Trecho fornecido
+ + +

Por Ednilson Machado e Patrícia Cornils
A denúncia do mensalão, feita há 10 anos pelo ex-deputado Roberto Jefferson em entrevista à Folha de S. Paulo, transformou-se nos anos que se seguiram numa implacável perseguição política e culminou num julgamento de exceção marcado por graves erros e distorções da verdade.
Roberto Jefferson, acuado pelas acusações de que seu partido, o PTB, estaria desviando dinheiro dos Correios, partiu para o ataque contra o governo, o PT e em especial José Dirceu. A campanha midiática após a denúncia obrigou o ex-ministro a deixar o governo para se defender e levou, ainda em 2005, à cassação do mandato de Dirceu na Câmara dos Deputados.
Mas por que podemos afirmar que o mensalão terminou em um julgamento de exceção? Porque, diferentemente do que concluiu o Supremo Tribunal Federal diante forte pressão da mídia que induziu a opinião pública contra os réus na última década, nunca houve compra de votos nem desvio de dinheiro público, como demonstra a revista RETRATO DO BRASIL.
As ALEGAÇÕES FINAIS apresentadas pela defesa de Dirceu em 2011 derrubam, com base no depoimento de dezenas de testemunhas, que nunca houve compra de votos e que o ex-ministro nunca se envolveu nos acordos financeiros entre o PT e a base aliada.
O julgamento da AP 470 cometeu erros crassos ao concluir que houve crimes de corrupção e peculato. Os R$ 73,8 milhões supostamente desviados do Fundo Visanet e Banco do Brasil foram, na verdade, integralmente gastos em campanhas de publicidade e de patrocínio do cartão Ourocard. Auditorias do Banco do Brasil e de escritórios independentes confirmam a prestação de serviços, porém toda a farta documentação a respeito foi ignorada ao longo do julgamento.

+ + +

Dados fornecidos
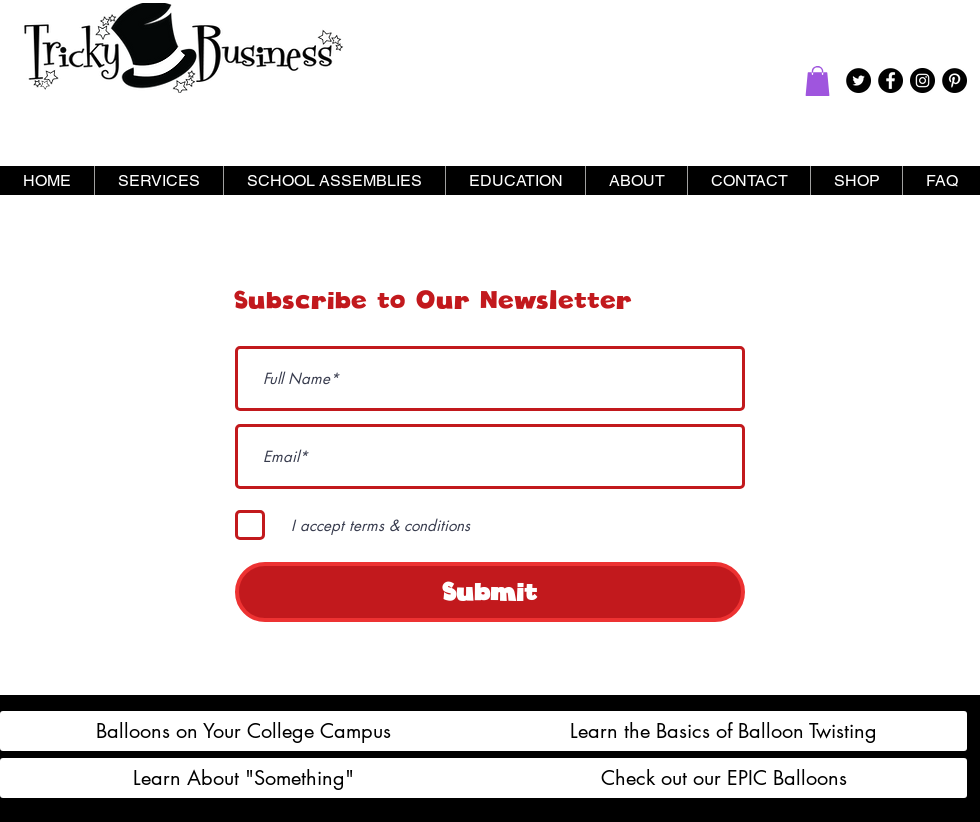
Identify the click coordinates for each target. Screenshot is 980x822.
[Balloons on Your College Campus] (243, 731)
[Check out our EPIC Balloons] (723, 778)
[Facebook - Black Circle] (890, 80)
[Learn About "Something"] (243, 778)
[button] (817, 81)
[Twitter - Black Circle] (858, 80)
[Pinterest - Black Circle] (954, 80)
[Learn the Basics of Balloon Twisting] (723, 731)
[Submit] (490, 592)
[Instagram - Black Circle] (922, 80)
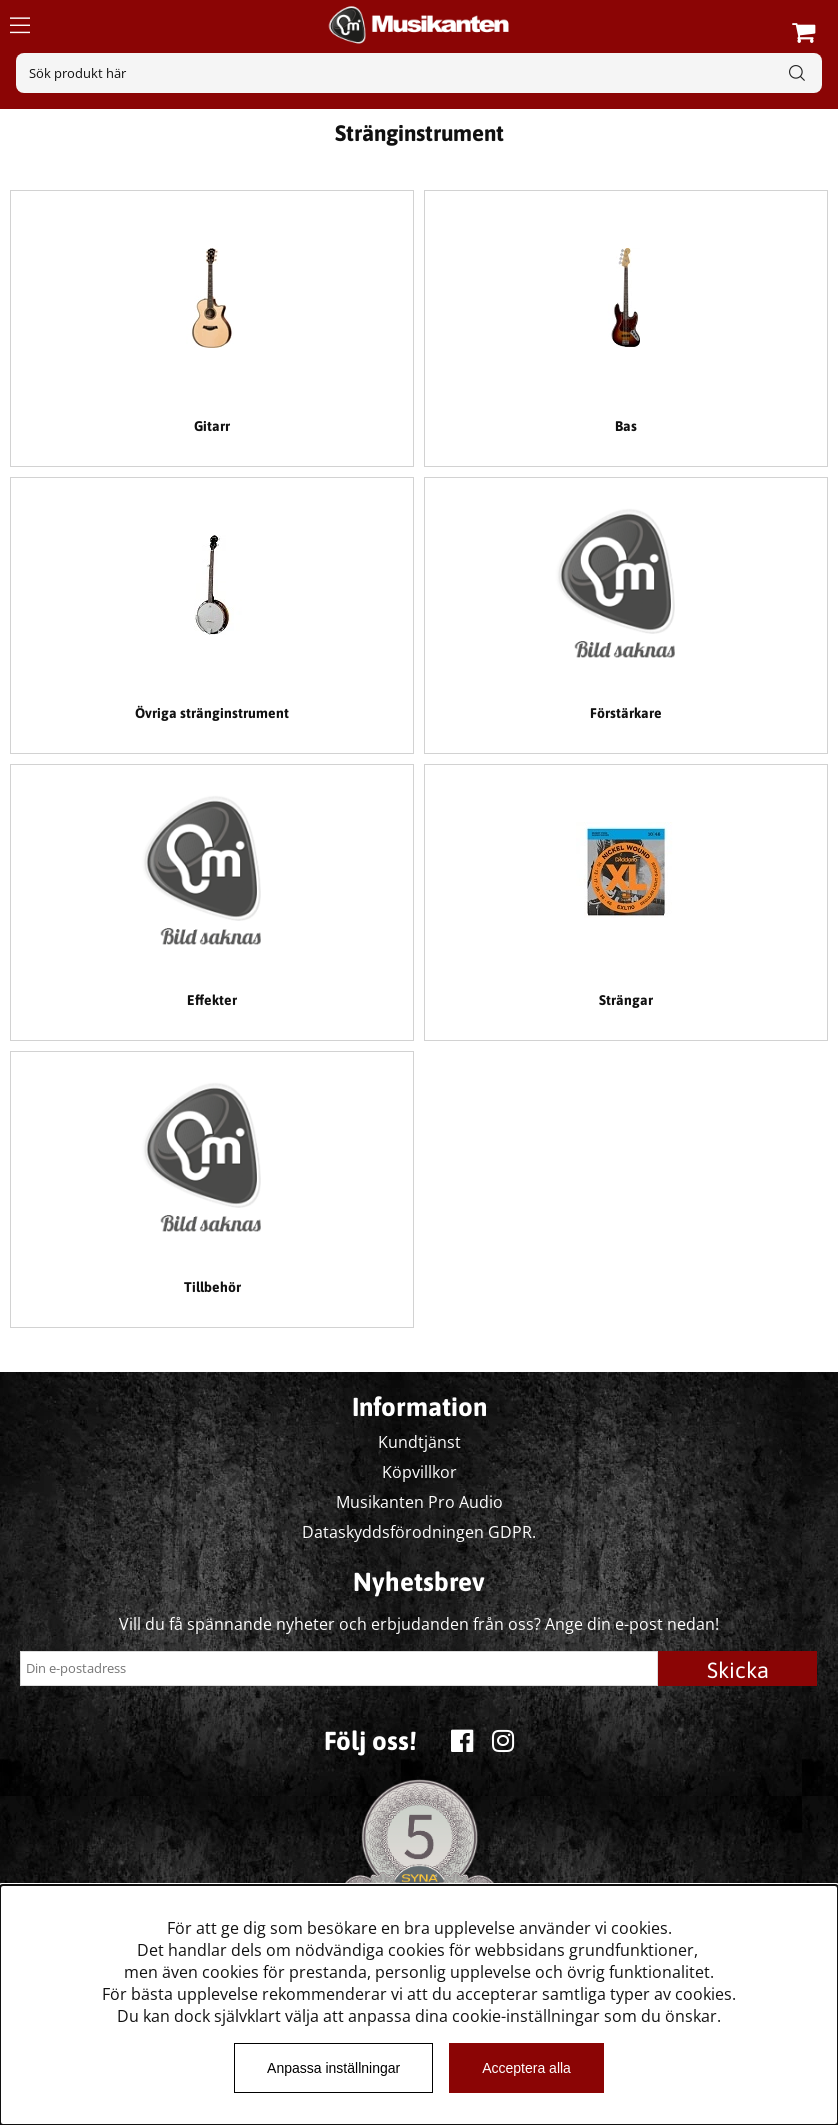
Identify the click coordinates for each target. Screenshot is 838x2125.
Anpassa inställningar (333, 2068)
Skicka (738, 1670)
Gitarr (212, 426)
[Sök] (419, 73)
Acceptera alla (526, 2068)
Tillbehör (212, 1287)
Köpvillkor (419, 1472)
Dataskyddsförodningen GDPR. (419, 1532)
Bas (626, 426)
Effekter (212, 1000)
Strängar (626, 1000)
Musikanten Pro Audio (419, 1502)
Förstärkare (626, 713)
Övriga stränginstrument (212, 713)
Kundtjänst (419, 1442)
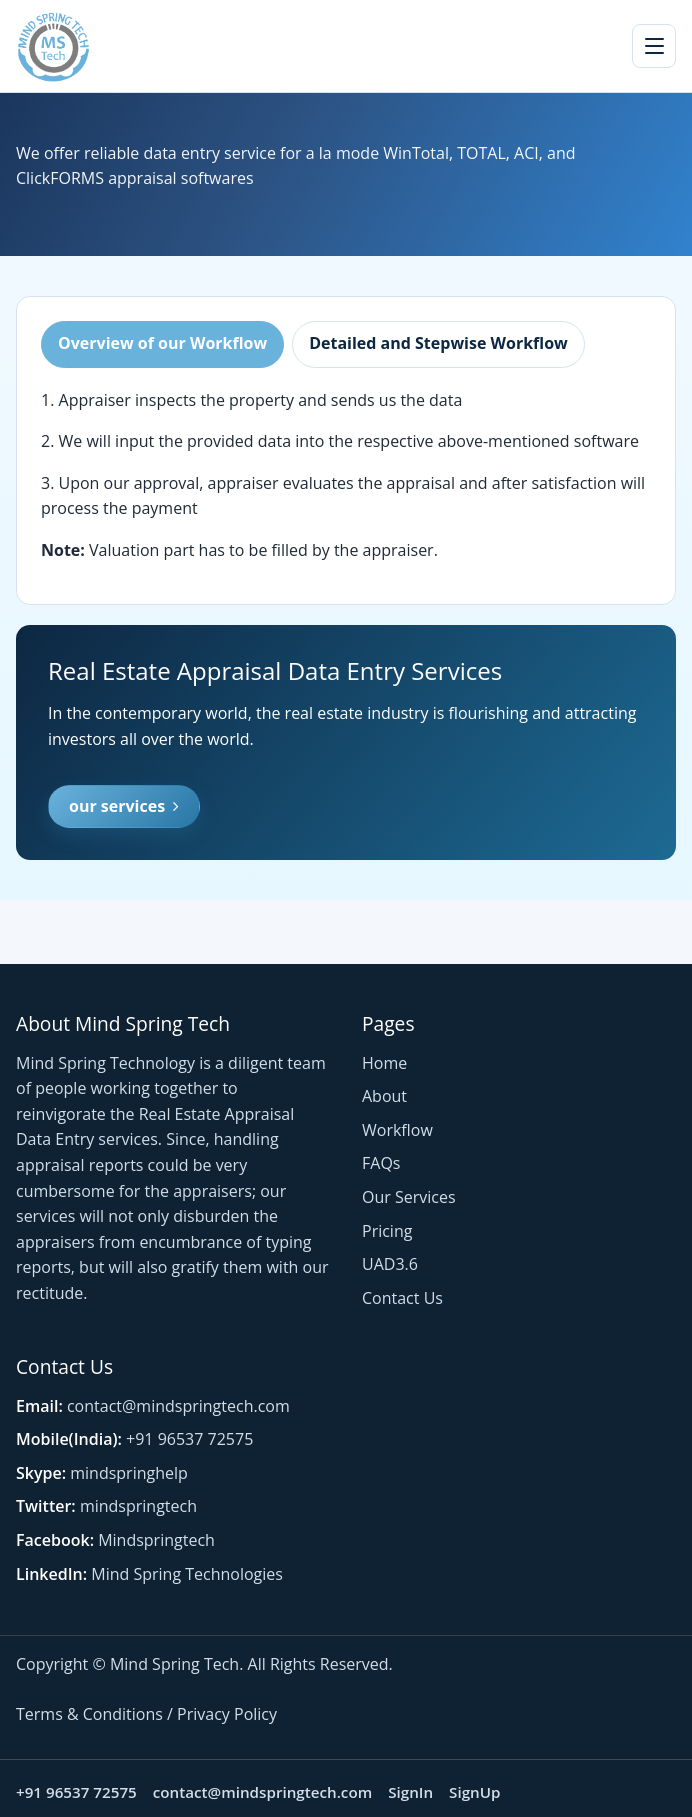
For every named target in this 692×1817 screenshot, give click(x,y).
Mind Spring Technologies (187, 1574)
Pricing (387, 1231)
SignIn (410, 1792)
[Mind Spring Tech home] (53, 46)
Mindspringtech (156, 1540)
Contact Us (402, 1298)
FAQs (381, 1163)
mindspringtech (138, 1506)
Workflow (397, 1130)
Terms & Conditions (89, 1714)
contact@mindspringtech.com (178, 1406)
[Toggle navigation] (654, 46)
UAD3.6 (390, 1264)
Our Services (409, 1197)
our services (124, 806)
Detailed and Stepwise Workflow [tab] (438, 343)
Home (384, 1063)
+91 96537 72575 (189, 1439)
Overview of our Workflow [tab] (162, 343)
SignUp (474, 1792)
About (384, 1096)
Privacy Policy (227, 1714)
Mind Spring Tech (174, 1664)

+ + +

Tarefa curta
Transcreva, sem nenhuma alteração, a parte do texto sobre o mensalão que começa em "Roberto Jefferson, acuado" e vai até "Câmara dos Deputados.". A listagem não tem nenhum papel aqui.

Resultado a seguir
Roberto Jefferson, acuado pelas acusações de que seu partido, o PTB, estaria desviando dinheiro dos Correios, partiu para o ataque contra o governo, o PT e em especial José Dirceu. A campanha midiática após a denúncia obrigou o ex-ministro a deixar o governo para se defender e levou, ainda em 2005, à cassação do mandato de Dirceu na Câmara dos Deputados.